DIRECTIONS FOR THIS TASK =
Tally every line below where "computer" appears, then report the total alone.

-*-*-

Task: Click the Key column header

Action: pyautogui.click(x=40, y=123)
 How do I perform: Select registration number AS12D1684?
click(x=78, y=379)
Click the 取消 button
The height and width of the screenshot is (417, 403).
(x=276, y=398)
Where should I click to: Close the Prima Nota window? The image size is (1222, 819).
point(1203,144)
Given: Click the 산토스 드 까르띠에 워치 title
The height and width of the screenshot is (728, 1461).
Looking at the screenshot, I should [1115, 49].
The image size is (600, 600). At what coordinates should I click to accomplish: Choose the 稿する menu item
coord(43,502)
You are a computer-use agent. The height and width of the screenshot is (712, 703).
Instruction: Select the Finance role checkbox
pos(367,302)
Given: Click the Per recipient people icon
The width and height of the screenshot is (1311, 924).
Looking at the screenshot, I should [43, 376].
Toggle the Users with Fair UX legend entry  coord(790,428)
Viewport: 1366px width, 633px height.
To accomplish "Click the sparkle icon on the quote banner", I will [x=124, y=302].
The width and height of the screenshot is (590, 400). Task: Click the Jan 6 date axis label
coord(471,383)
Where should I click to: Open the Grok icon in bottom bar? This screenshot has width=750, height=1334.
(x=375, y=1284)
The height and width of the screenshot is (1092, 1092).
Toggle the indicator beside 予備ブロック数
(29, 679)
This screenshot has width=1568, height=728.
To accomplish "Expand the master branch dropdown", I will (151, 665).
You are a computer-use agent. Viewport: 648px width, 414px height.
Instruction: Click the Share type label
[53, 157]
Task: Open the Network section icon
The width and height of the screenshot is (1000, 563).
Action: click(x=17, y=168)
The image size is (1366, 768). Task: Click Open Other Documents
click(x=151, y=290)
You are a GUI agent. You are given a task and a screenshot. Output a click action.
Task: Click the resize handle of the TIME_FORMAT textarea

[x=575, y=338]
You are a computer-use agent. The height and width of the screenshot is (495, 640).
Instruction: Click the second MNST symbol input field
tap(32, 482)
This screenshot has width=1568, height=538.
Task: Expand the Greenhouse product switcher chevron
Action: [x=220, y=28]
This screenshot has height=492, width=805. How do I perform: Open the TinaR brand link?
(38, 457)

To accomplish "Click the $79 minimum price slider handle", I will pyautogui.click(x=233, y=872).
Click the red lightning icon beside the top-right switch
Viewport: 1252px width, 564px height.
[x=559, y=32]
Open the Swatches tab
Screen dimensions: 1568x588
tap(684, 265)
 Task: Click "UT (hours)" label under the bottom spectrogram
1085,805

-*-*-

EXERCISE ANSWER =
3